_The problem:_
Images are to be omitted, and the rest of the records reproduced exactly.

_Data:_
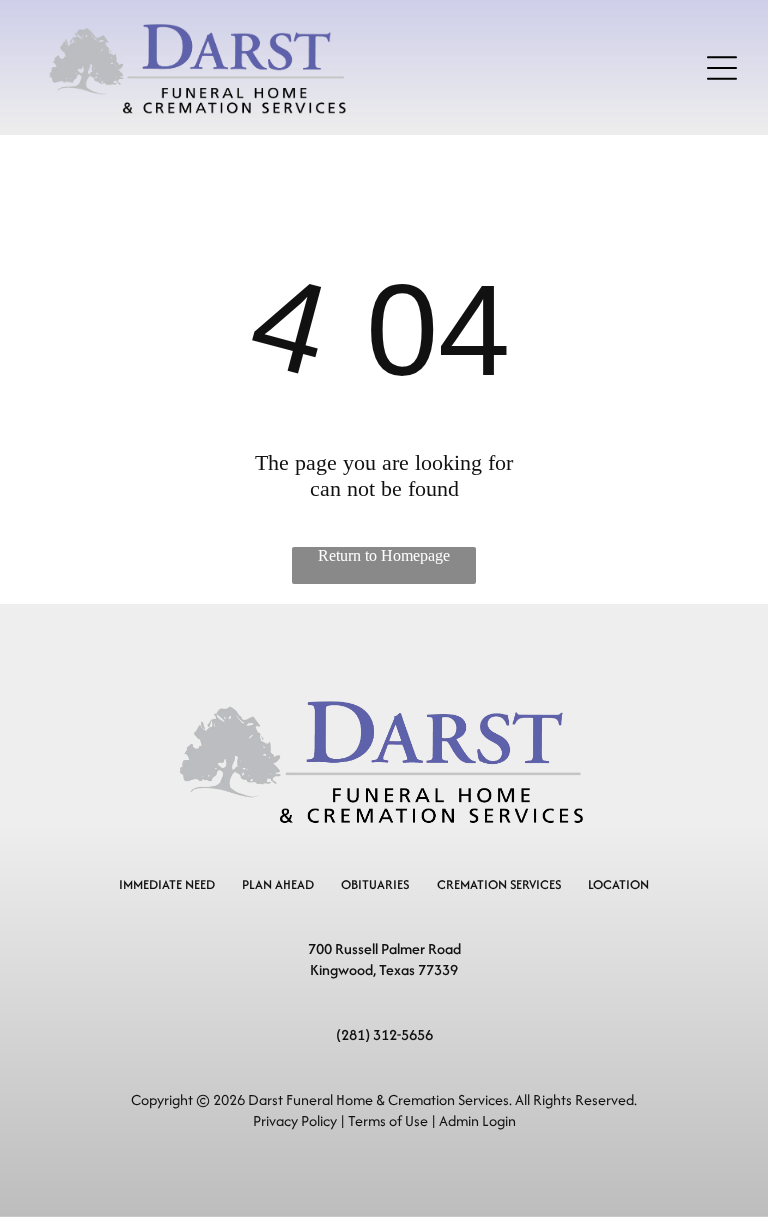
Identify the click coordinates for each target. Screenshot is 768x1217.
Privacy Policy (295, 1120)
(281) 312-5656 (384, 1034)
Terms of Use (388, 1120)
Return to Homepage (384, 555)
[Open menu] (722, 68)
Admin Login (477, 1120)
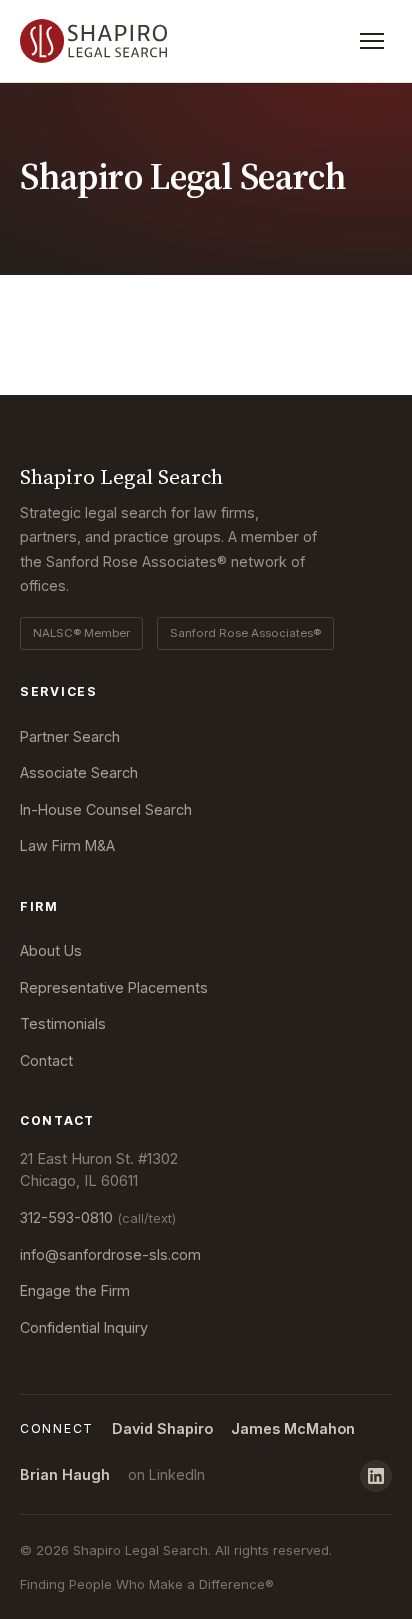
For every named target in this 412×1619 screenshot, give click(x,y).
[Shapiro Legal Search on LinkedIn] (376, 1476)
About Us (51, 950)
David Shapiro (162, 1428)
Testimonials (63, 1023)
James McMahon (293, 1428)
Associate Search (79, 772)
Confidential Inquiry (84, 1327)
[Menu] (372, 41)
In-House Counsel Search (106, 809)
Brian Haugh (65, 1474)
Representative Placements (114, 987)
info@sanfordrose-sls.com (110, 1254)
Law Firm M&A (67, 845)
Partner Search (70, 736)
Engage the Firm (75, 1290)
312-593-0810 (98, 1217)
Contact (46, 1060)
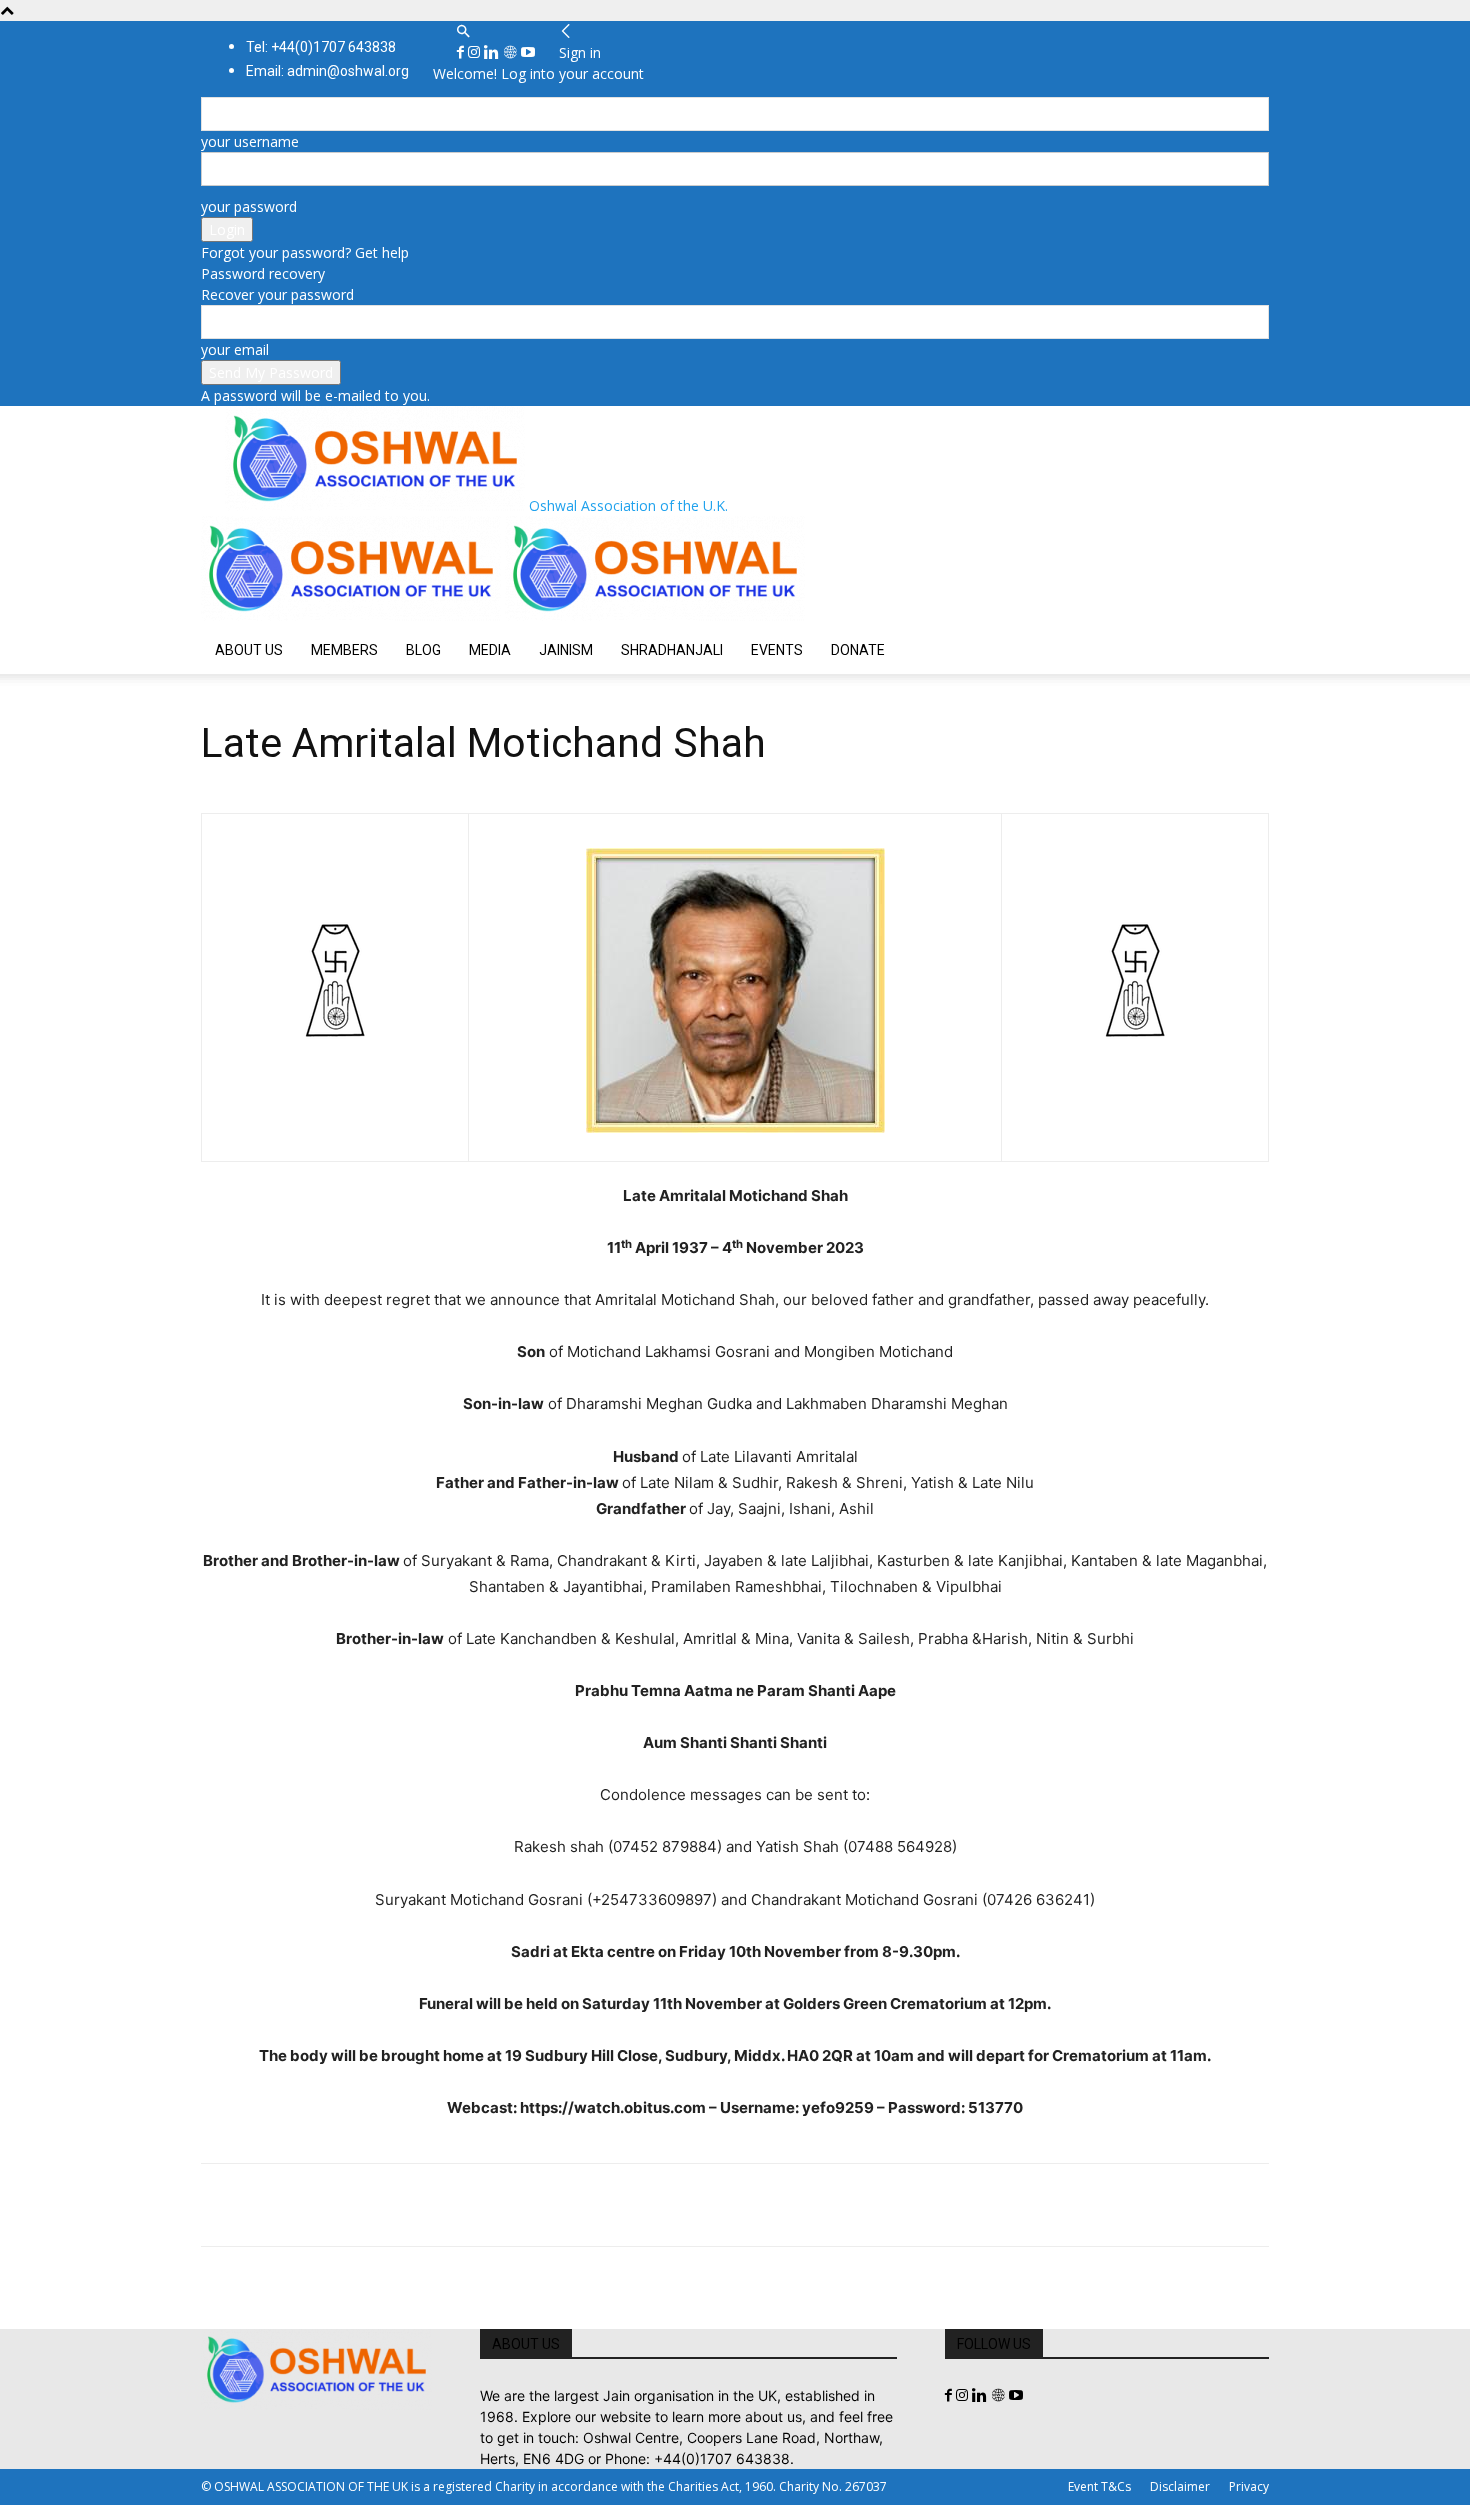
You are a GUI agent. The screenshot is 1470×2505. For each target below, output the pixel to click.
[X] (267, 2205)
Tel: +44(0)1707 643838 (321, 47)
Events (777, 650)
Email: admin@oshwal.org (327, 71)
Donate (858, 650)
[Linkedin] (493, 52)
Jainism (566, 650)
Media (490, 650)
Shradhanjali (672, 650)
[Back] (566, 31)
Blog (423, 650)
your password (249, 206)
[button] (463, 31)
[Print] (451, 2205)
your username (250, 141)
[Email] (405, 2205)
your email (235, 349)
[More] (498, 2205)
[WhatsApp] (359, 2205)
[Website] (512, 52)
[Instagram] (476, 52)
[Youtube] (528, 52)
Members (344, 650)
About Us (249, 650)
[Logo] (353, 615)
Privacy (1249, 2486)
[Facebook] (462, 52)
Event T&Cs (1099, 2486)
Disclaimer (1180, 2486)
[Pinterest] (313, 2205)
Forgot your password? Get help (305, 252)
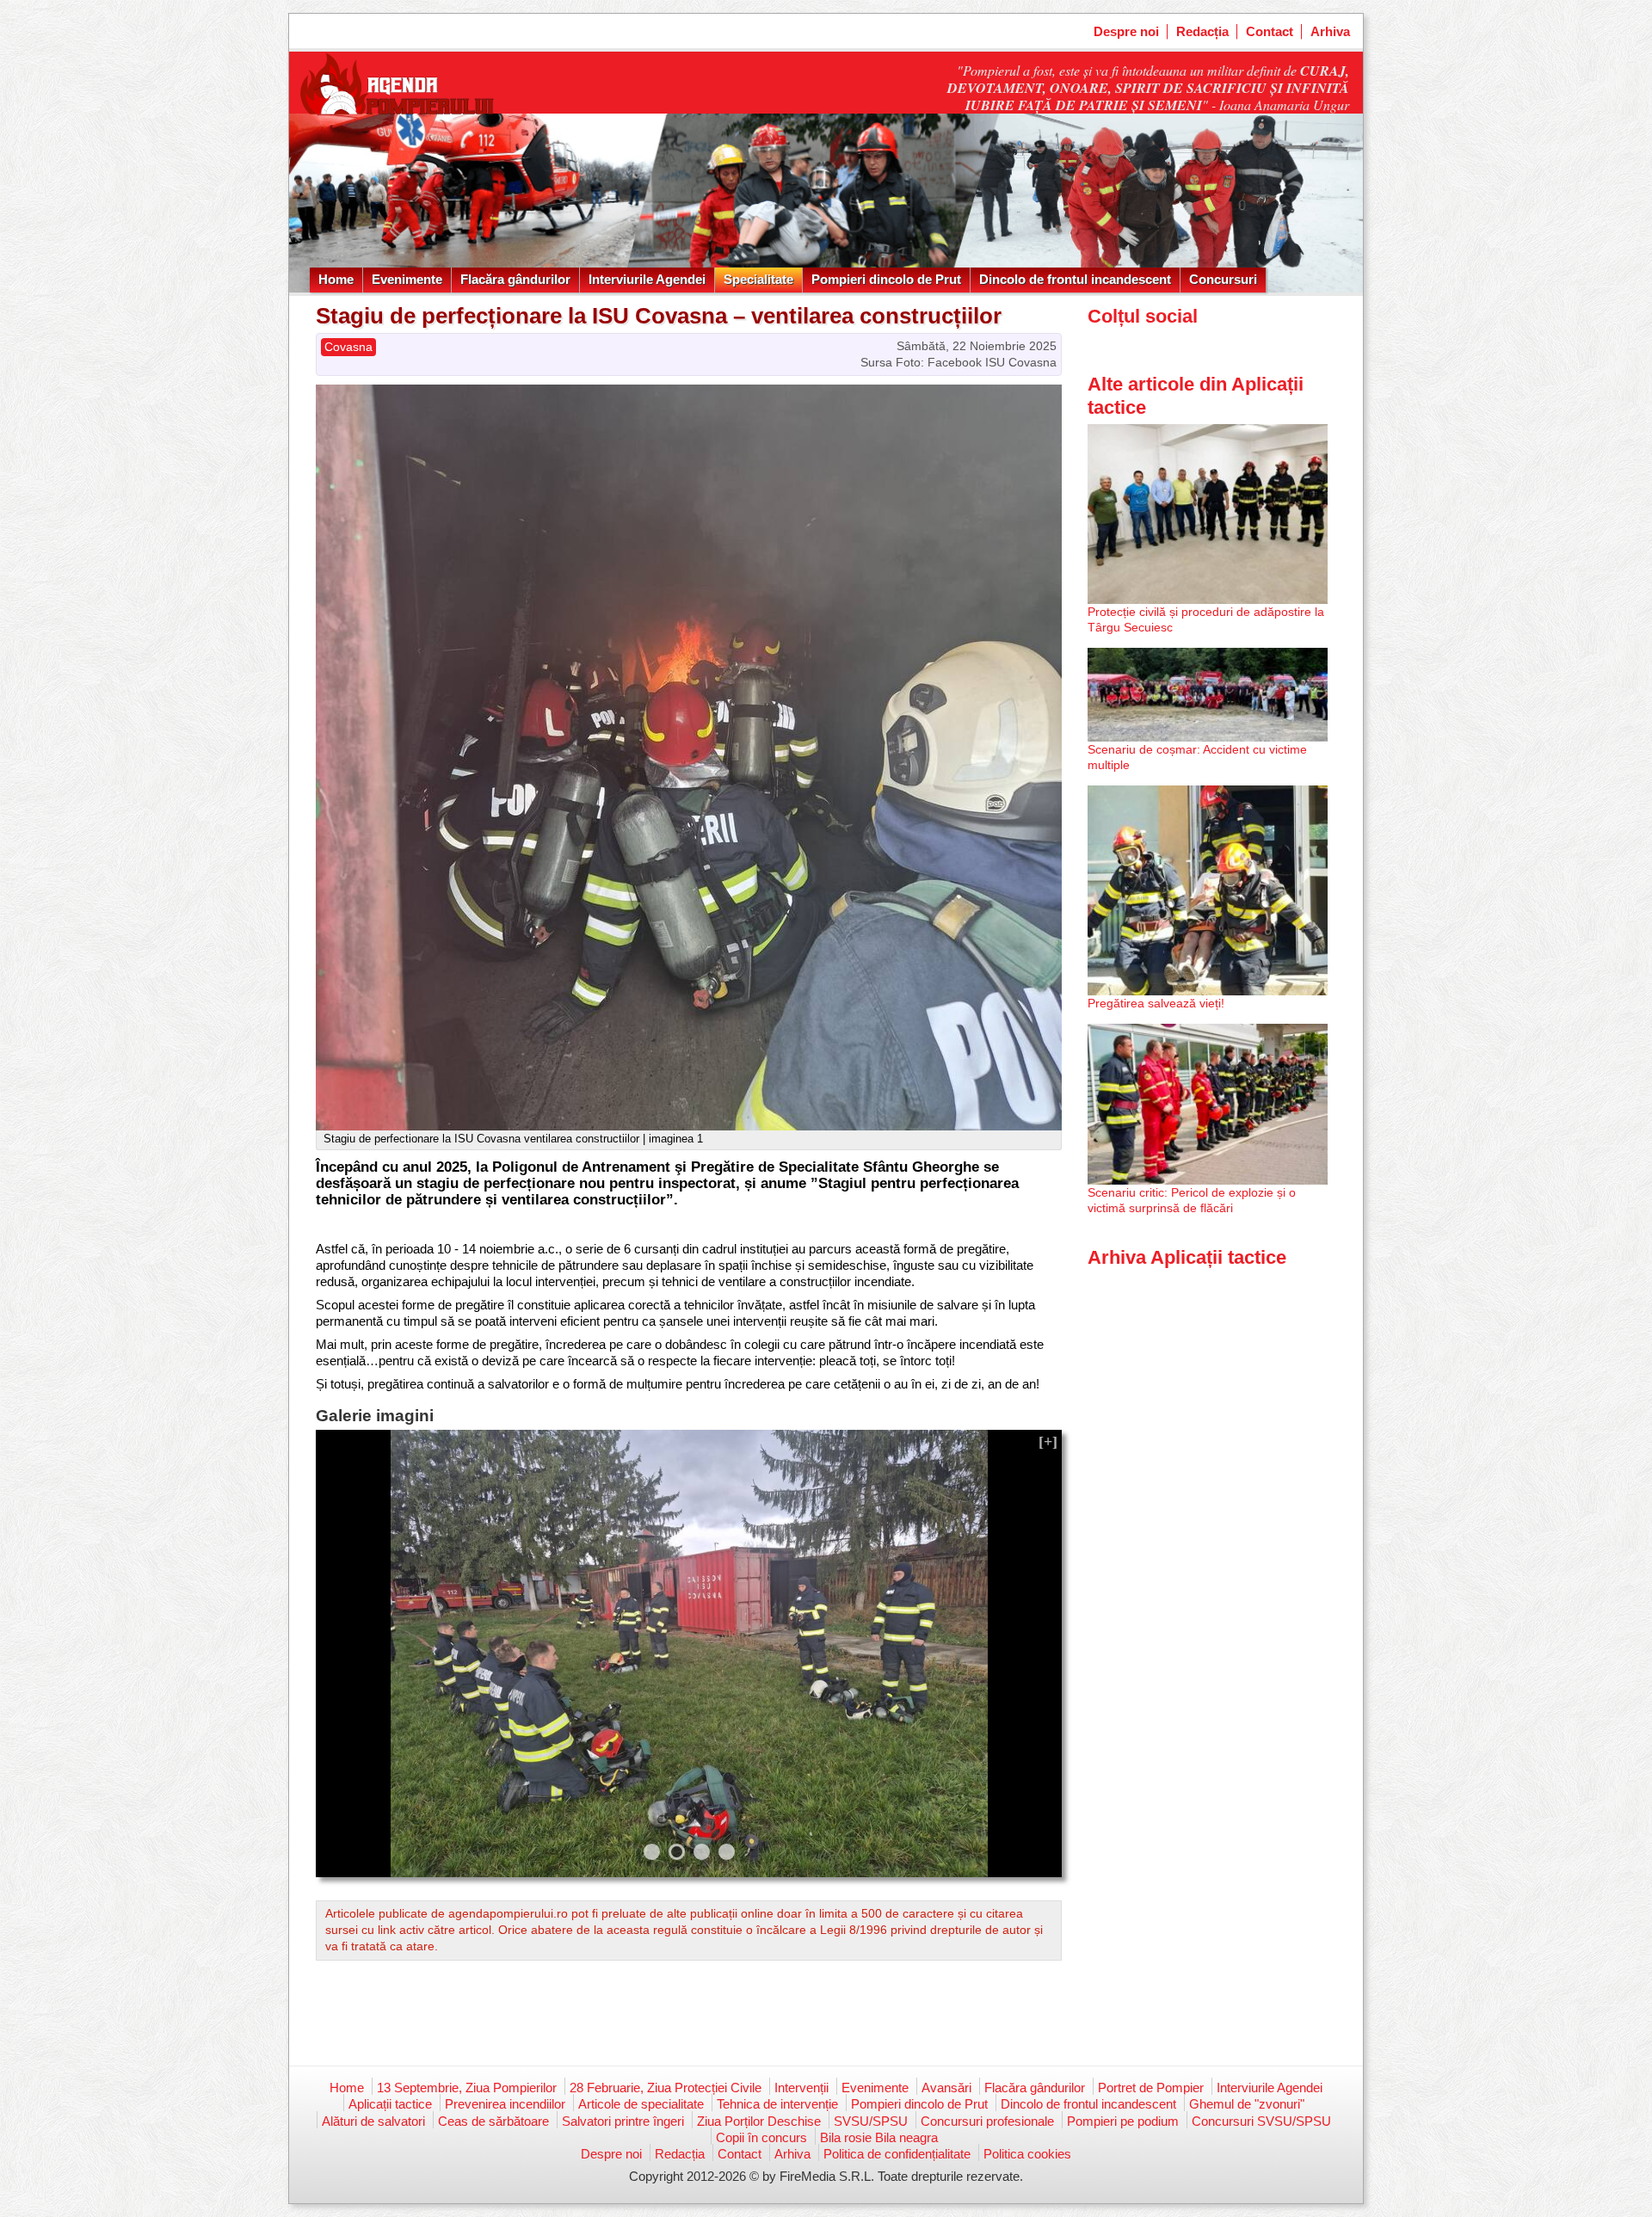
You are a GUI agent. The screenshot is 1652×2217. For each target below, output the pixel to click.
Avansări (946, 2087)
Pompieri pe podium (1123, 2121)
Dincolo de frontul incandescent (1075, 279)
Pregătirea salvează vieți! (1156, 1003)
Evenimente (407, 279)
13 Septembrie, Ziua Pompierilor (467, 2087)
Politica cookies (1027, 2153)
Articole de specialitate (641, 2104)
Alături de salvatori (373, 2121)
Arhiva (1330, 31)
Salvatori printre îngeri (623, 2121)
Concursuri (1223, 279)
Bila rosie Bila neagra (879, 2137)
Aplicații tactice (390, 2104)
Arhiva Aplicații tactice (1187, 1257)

_The answer:_
Identify the click coordinates for each target. Screenshot is 768x1217.
Privacy Policy (295, 1120)
(281) 312-5656 (384, 1034)
Terms of Use (388, 1120)
Return to Homepage (384, 555)
[Open menu] (722, 68)
Admin Login (477, 1120)
For every named target in this 412×1619 screenshot, give click(x,y).
[Shapiro Legal Search on LinkedIn] (376, 1476)
About Us (51, 950)
David Shapiro (162, 1428)
Testimonials (63, 1023)
James McMahon (293, 1428)
Associate Search (79, 772)
Confidential Inquiry (84, 1327)
[Menu] (372, 41)
In-House Counsel Search (106, 809)
Brian Haugh (65, 1474)
Representative Placements (114, 987)
info@sanfordrose-sls.com (110, 1254)
Law Firm M&A (67, 845)
Partner Search (70, 736)
Engage the Firm (75, 1290)
312-593-0810 (98, 1217)
Contact (46, 1060)
You are a GUI agent. The screenshot is 1470×2505. For each target below, output the pixel to click.
[X] (267, 2205)
Tel: +44(0)1707 643838 (321, 47)
Events (777, 650)
Email: admin@oshwal.org (327, 71)
Donate (858, 650)
[Linkedin] (493, 52)
Jainism (566, 650)
Media (490, 650)
Shradhanjali (672, 650)
[Back] (566, 31)
Blog (423, 650)
your password (249, 206)
[button] (463, 31)
[Print] (451, 2205)
your username (250, 141)
[Email] (405, 2205)
your email (235, 349)
[More] (498, 2205)
[WhatsApp] (359, 2205)
[Website] (512, 52)
[Instagram] (476, 52)
[Youtube] (528, 52)
Members (344, 650)
About Us (249, 650)
[Logo] (353, 615)
Privacy (1249, 2486)
[Facebook] (462, 52)
Event T&Cs (1099, 2486)
Disclaimer (1180, 2486)
[Pinterest] (313, 2205)
Forgot your password? Get help (305, 252)
You are a GUI agent. The screenshot is 1652×2217. For each target below, output the pixel to click.
Avansări (946, 2087)
Pompieri pe podium (1123, 2121)
Dincolo de frontul incandescent (1075, 279)
Pregătirea salvează vieți! (1156, 1003)
Evenimente (407, 279)
13 Septembrie, Ziua Pompierilor (467, 2087)
Politica cookies (1027, 2153)
Articole de specialitate (641, 2104)
Alături de salvatori (373, 2121)
Arhiva (1330, 31)
Salvatori printre îngeri (623, 2121)
Concursuri (1223, 279)
Bila rosie Bila neagra (879, 2137)
Aplicații tactice (390, 2104)
Arhiva Aplicații tactice (1187, 1257)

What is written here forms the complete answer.